Journalisten hatten sich als Vertreter einer chinesischen Firma ausgegeben, die eine Hüftendoprothese auf den Markt bringen wollte. Der Clou: Eine ähnliche Hüftprothese war gerade erst wegen massiver Gesundheitsschäden vom Markt genommen worden. Mit 14 benannten Stellen hätten die Journalisten Kontakt aufgenommen, so Graalmann. Keine habe gegen eine Zulassung Bedenken erhoben. "Diese Erfahrung unterstreicht nochmals, dass es mit den aktuellen Zulassungsregelungen ein relevantes Problem für die Patientensicherheit gibt", so seine ernüchternde Bilanz.

■ **Datenauszug**:

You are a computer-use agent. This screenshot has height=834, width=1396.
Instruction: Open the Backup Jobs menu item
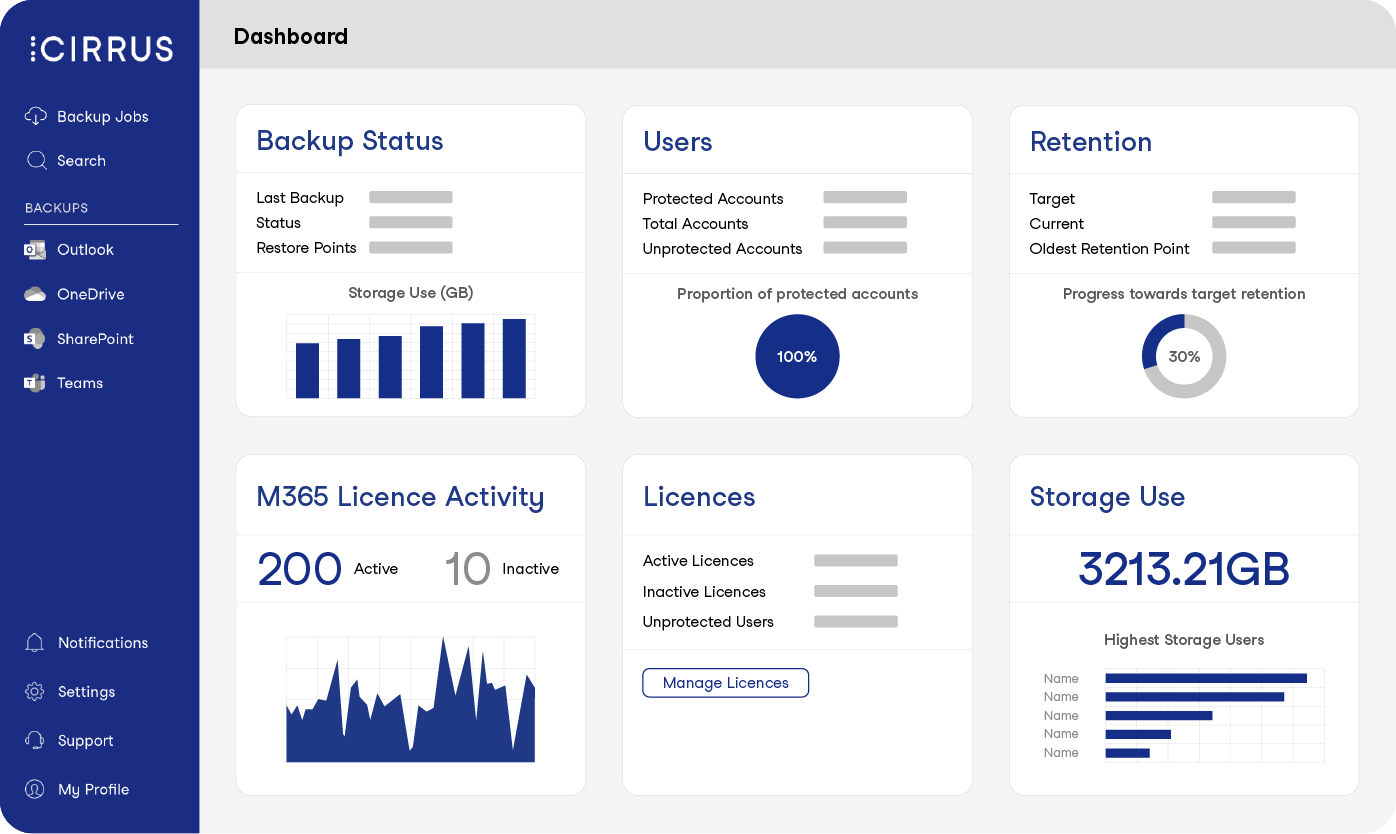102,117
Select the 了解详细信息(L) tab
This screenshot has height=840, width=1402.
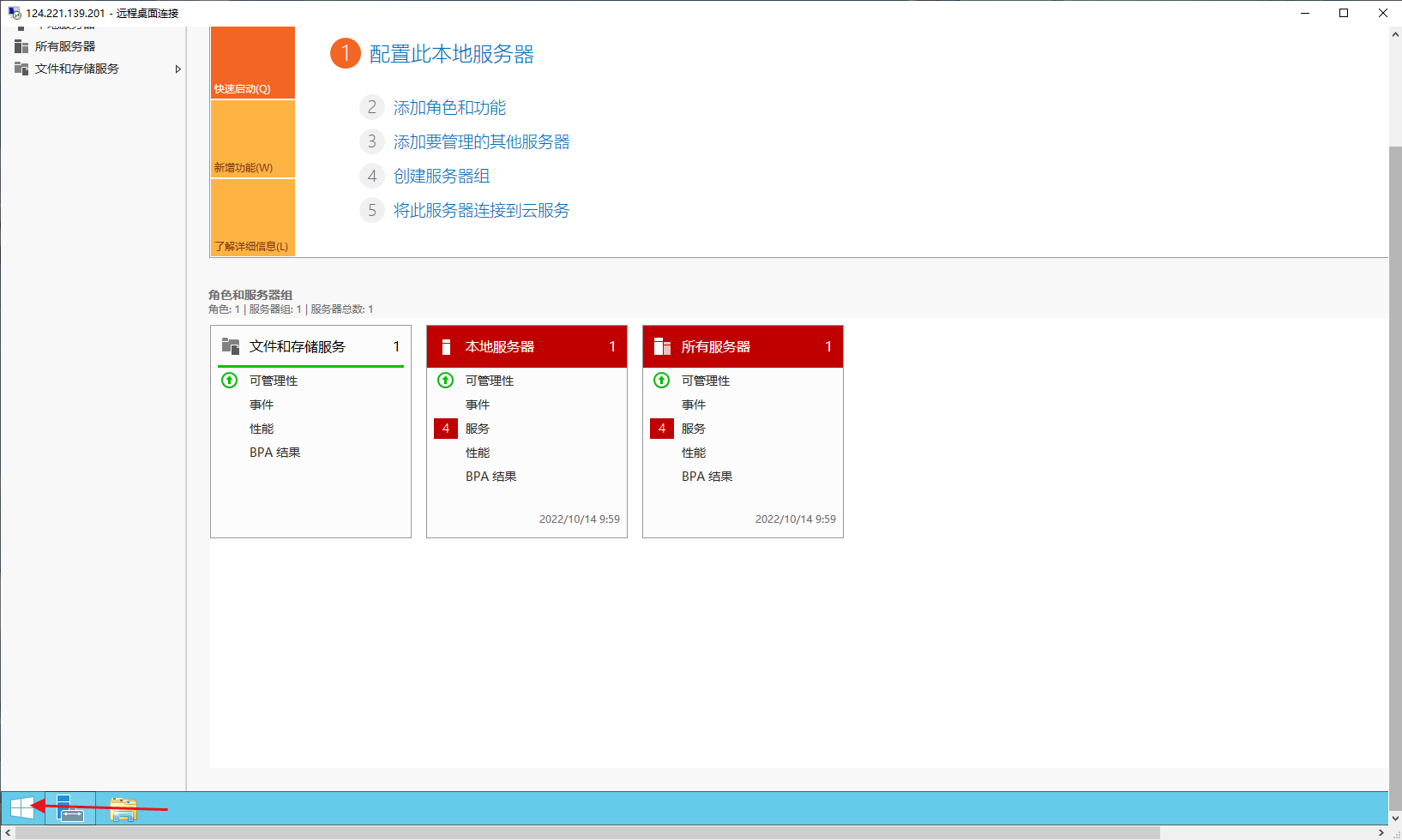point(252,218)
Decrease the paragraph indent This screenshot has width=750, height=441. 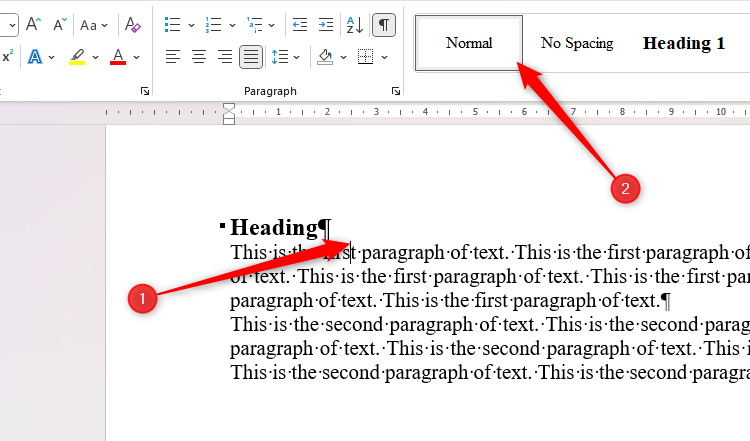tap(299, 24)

* * *

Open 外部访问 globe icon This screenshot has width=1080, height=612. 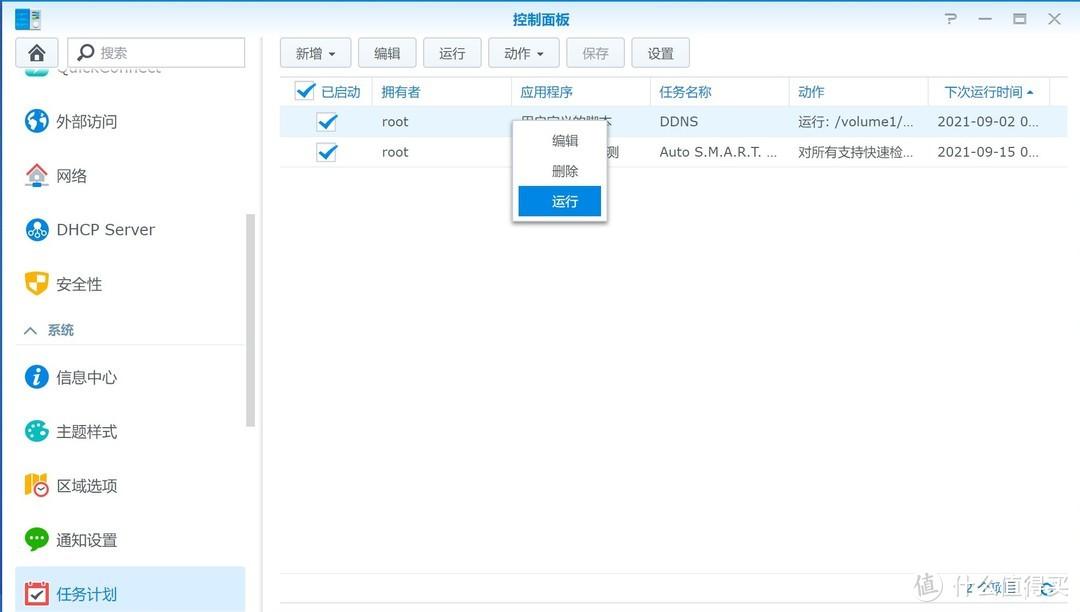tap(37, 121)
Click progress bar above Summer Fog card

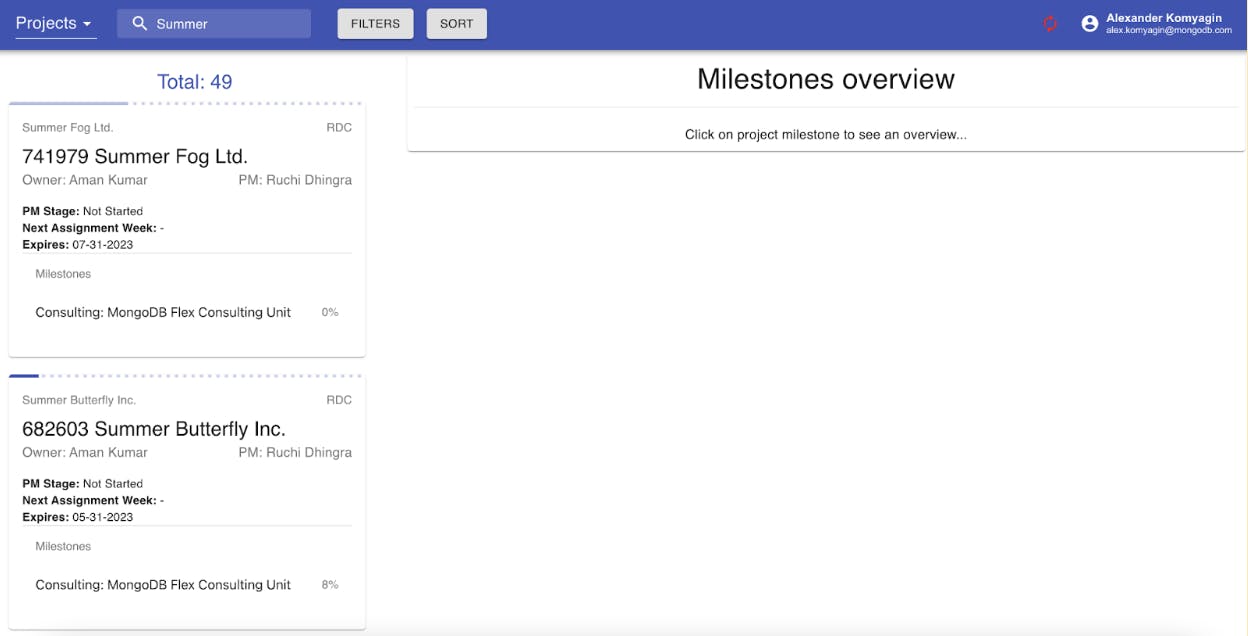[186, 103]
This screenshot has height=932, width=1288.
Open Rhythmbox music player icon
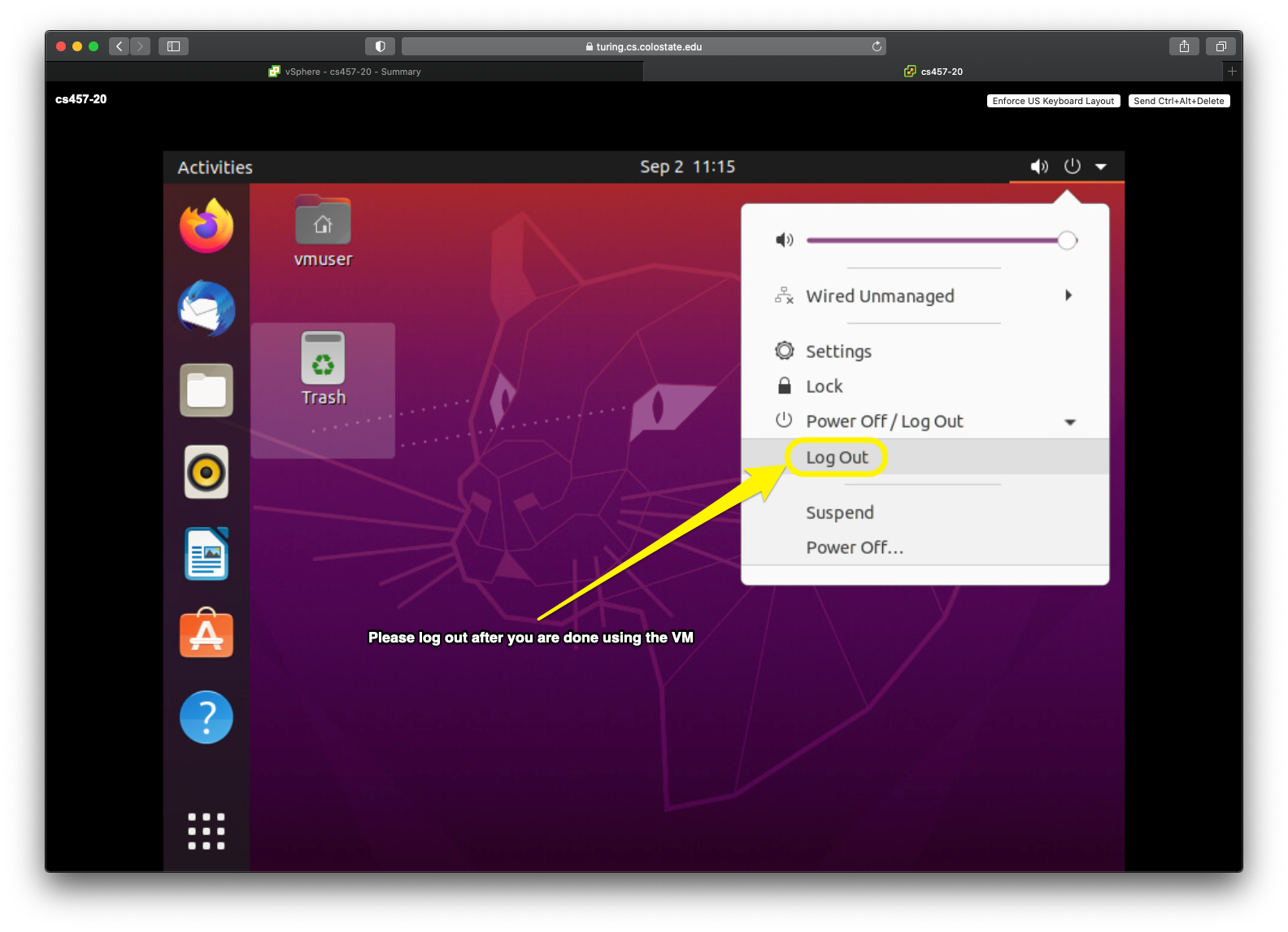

■ **Aufgaben**:
- a) Mit wie vielen benannten Stellen nahmen die Journalisten laut dem Text über die Hüftprothese Kontakt auf?
- b) Benenne im Text über die Hüftprothese „Journalisten“ in „Reporter“ um, und zwar in dem Abschnitt, der bei „Journalisten hatten sich“ beginnt und bei „seine ernüchternde Bilanz.“ endet. Gib diesen Abschnitt vollständig wieder.
- c) Führe den Text über die Hüftprothese nach seinem letzten Satz weiter.

■ **Lösungen**:
- a) Mit 14 benannten Stellen.

- b)
Reporter hatten sich als Vertreter einer chinesischen Firma ausgegeben, die eine Hüftendoprothese auf den Markt bringen wollte. Der Clou: Eine ähnliche Hüftprothese war gerade erst wegen massiver Gesundheitsschäden vom Markt genommen worden. Mit 14 benannten Stellen hätten die Reporter Kontakt aufgenommen, so Graalmann. Keine habe gegen eine Zulassung Bedenken erhoben. "Diese Erfahrung unterstreicht nochmals, dass es mit den aktuellen Zulassungsregelungen ein relevantes Problem für die Patientensicherheit gibt", so seine ernüchternde Bilanz.

- c)
Jürgen Graalmann steht mit seiner Kritik nicht alleine. Mehr als 50 Spitzenorganisationen der Kranken-, Renten- und Unfallversicherung aus 15 EU-Staaten stützen die Position des AOK-Bundesverbandes. Unter dessen Federführung hatten die Verbände, die mehr als 260 Millionen Menschen in der EU repräsentieren, jüngst ein gemeinsames Positionspapier verabschiedet. Darin fordern sie neben der Etablierung einer zentralen Zulassungsbehörde und einer verpflichtenden Haftpflichtversicherung auch ein ähnlich strenges Verfahren wie bei der Arzneimittelzulassung. Kritischen Stimmen der Medizinprodukte-Hersteller hält Graalmann entgegen: "Ein neues Produkt muss vor allem den Patienten nutzen und nicht nur dem Hersteller." Wer behaupte, schon jetzt den gleichen Anforderungen wie für die Zulassung von Arzneimitteln gerecht zu werden, könne dann ja auch keine Probleme mit einer entsprechenden Verordnung für Hochrisiko-Medizinprodukte haben, die weniger als zwei Prozent aller Medizinprodukte ausmachten.

 


 

Quelle: AOK-Bundesverband, 13.11.2012 (tB).